Wednesday, September 7, 2016

Easy Banana Bread - I Will Create Food!


I hate wasting food.  If there is any way possible to reconstruct, reuse, re-purpose or recycle grocery items into another meal I will give it a try...even if my family hesitates at my Frankenfood creations.  One of best ways to breath new life into certain fruits and veggies is baked goods. Zucchinis, and especially bananas, are particularly adept at supporting this transformation.  Taking overripe bananas that most would consider far past their peak and turning them into a breakfast/snack that doesn't last long brings me an odd joy.  

In the past I made the entire batch from scratch, meticulously measuring out my ingredients into myriad bowls throughout my kitchen.  I have, however, learned of a shortcut - Baking Mix. Using pre-made baking mix saves so much time that it's just as easy to make two loaves as it is to make one. (You probably should, they won't last long.)

Here's what you'll need:
5-6 overripe bananas (about 1.5 cups mashed)
1/2 teaspoon vanilla 
3 eggs
1/3 cup unsweetened apple sauce (you can use oil, but I like to avoid the oil in baking when I can)
2 1/3 cups baking mix
1 cup sugar (you can cut it down to 3/4 cups if you have particularly sweet bananas)

Preheat the oven to 350 degrees to start.

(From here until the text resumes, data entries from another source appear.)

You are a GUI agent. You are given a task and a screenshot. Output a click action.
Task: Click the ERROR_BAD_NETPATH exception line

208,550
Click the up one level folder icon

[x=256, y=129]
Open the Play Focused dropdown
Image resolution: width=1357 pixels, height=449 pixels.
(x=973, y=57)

The first step is to mash your bananas into a liquidy paste. 

Almost there.



Next add the liquid ingredients: Eggs, vanilla and apple sauce. 
Apple sauce makes it moist!


Now the dry ingredients. Stirring while adding the baking mix helps prevent big, dry clumps in your batter. 

Don't forget the sugar!

Now whisk it all together, making sure none of the dry ingredients stick to the bottom and sides of the bowl. 


Now spray your loaf pan with non-stick cooking spray so the loaf will actually come out after baking. 
Make sure you spray the sides too. 

Pour the batter into the pan and bake it for 50-60 minutes (it's done when a fork inserted in the center comes out clean.)  



Take them out of the oven and let them cool for 15-20 minutes, it'll be easier to cut if you do.   It's great freshly cut, warm out of the oven (I prefer a bit of butter on mine).   As quick as it disappears, you'll wish you had made several loaves.